= Activity =
Repeat only the lines from the one containing "Instruction: Choose Yes" to the final line below, exactly as they read, and leave every picture out.

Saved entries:

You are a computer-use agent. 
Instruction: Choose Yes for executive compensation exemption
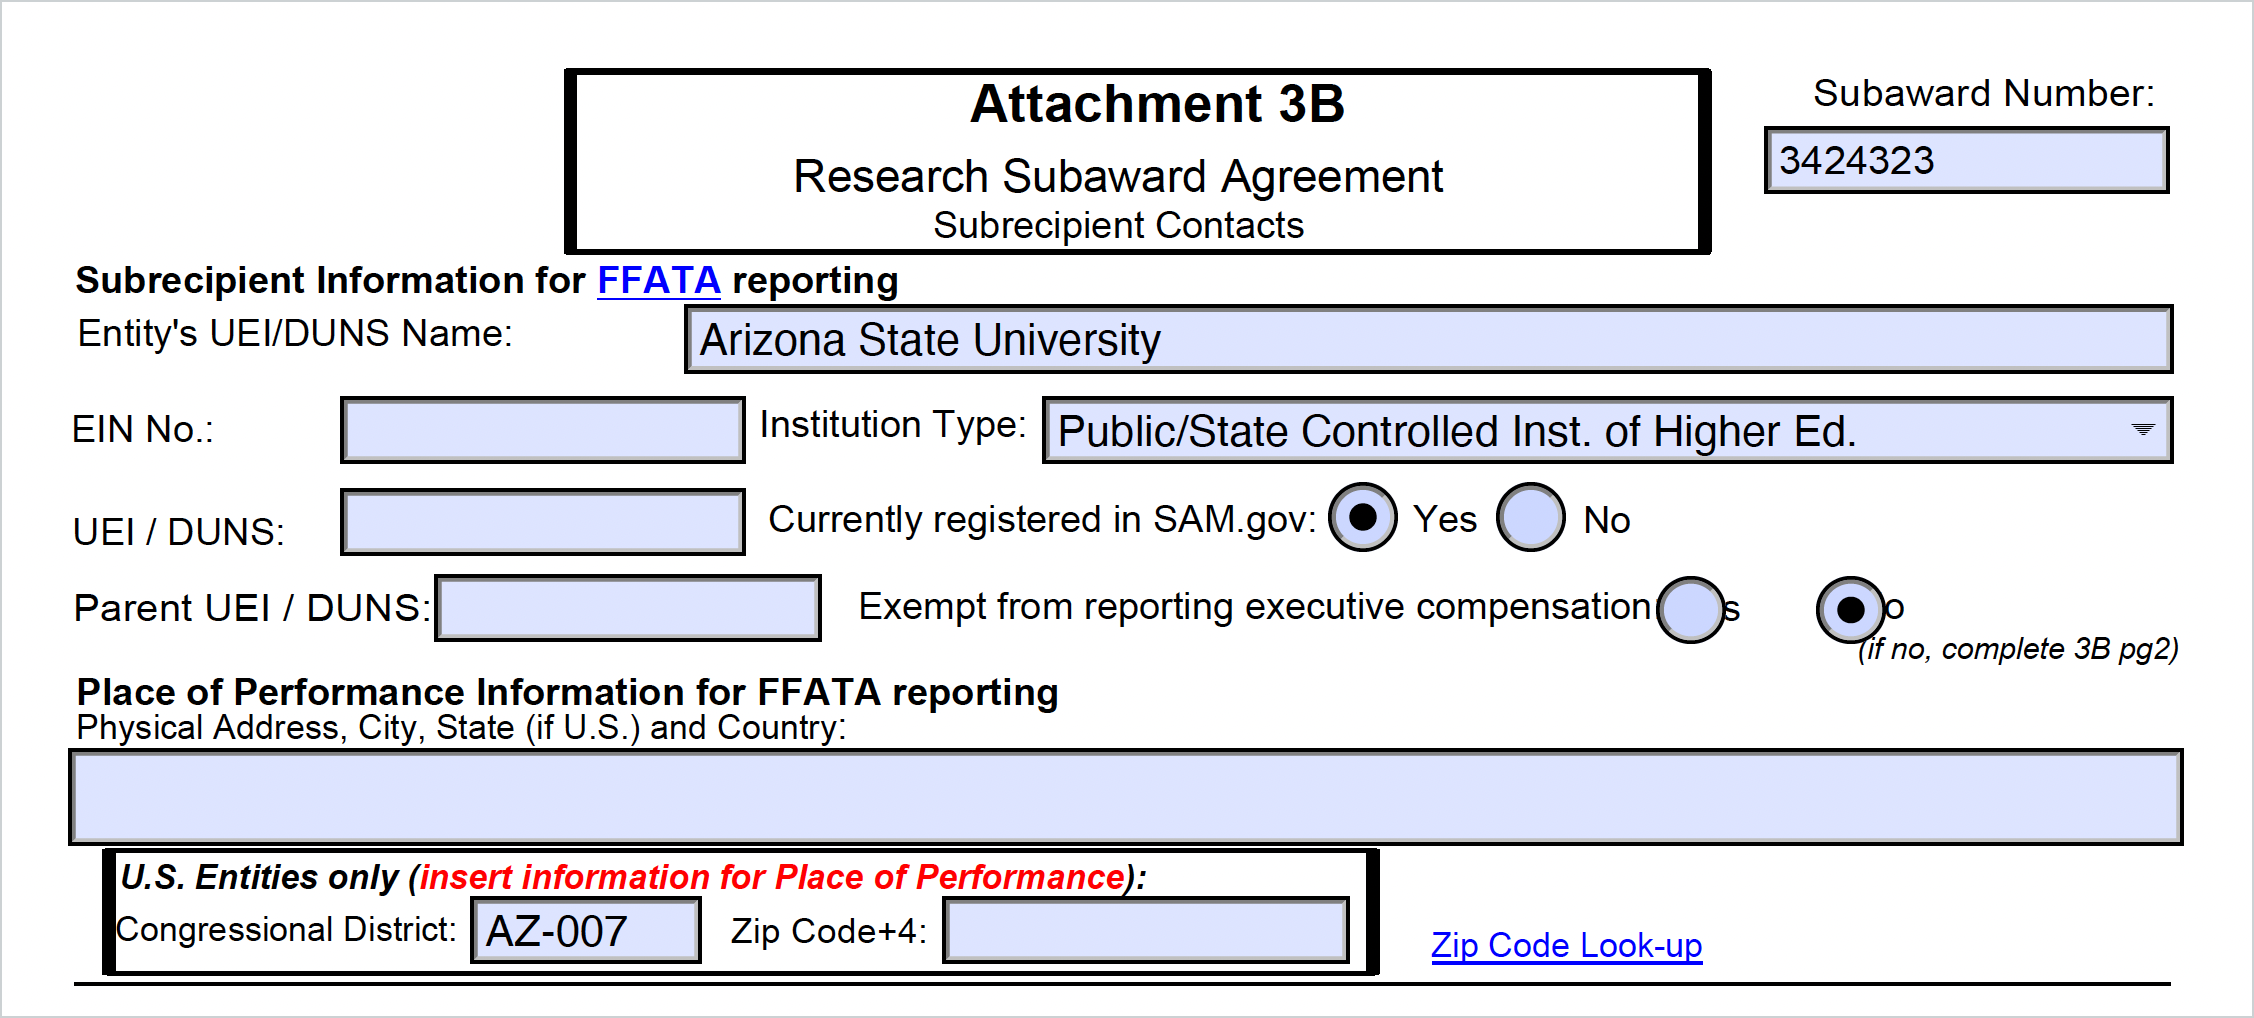click(x=1690, y=610)
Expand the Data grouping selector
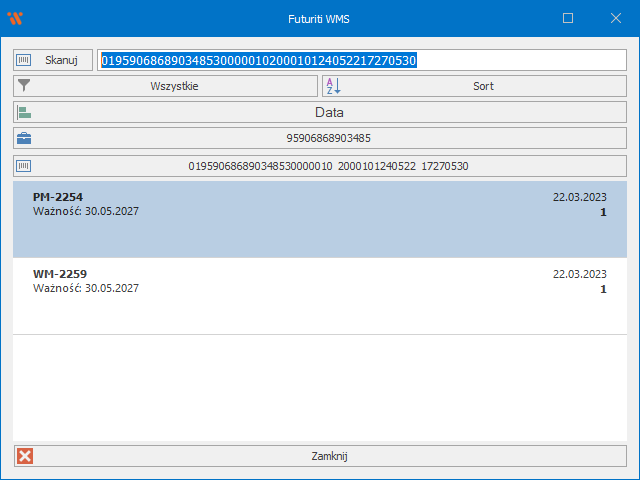Screen dimensions: 640x480 [329, 113]
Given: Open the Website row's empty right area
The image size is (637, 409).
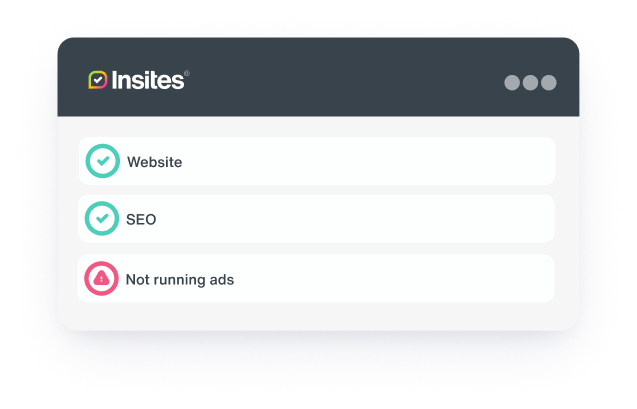Looking at the screenshot, I should pyautogui.click(x=366, y=161).
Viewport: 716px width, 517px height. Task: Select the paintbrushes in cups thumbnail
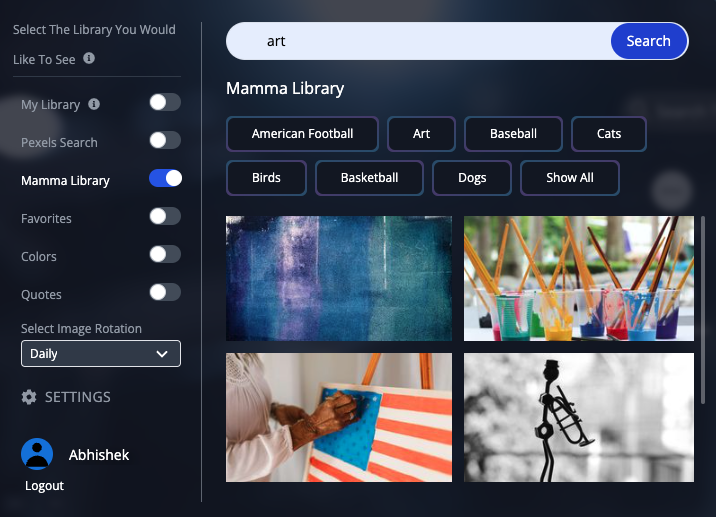pyautogui.click(x=579, y=279)
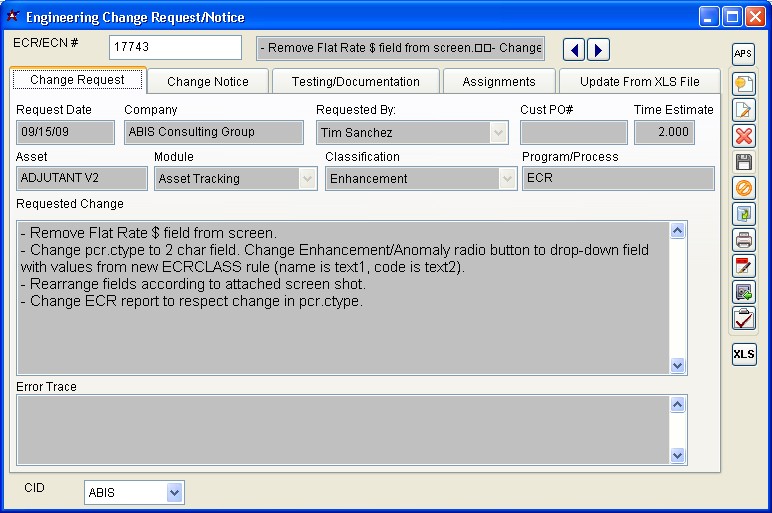Click the printer icon
Viewport: 772px width, 513px height.
pyautogui.click(x=743, y=240)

= Answer for this exercise =
Instruction: Choose Yes for executive compensation exemption
click(x=1690, y=610)
Expand the Data grouping selector
Screen dimensions: 640x480 [329, 113]
Given: Open the Website row's empty right area
The image size is (637, 409).
Looking at the screenshot, I should pyautogui.click(x=366, y=161).
Viewport: 716px width, 517px height. Task: Select the paintbrushes in cups thumbnail
pyautogui.click(x=579, y=279)
Click the printer icon
Viewport: 772px width, 513px height.
pyautogui.click(x=743, y=240)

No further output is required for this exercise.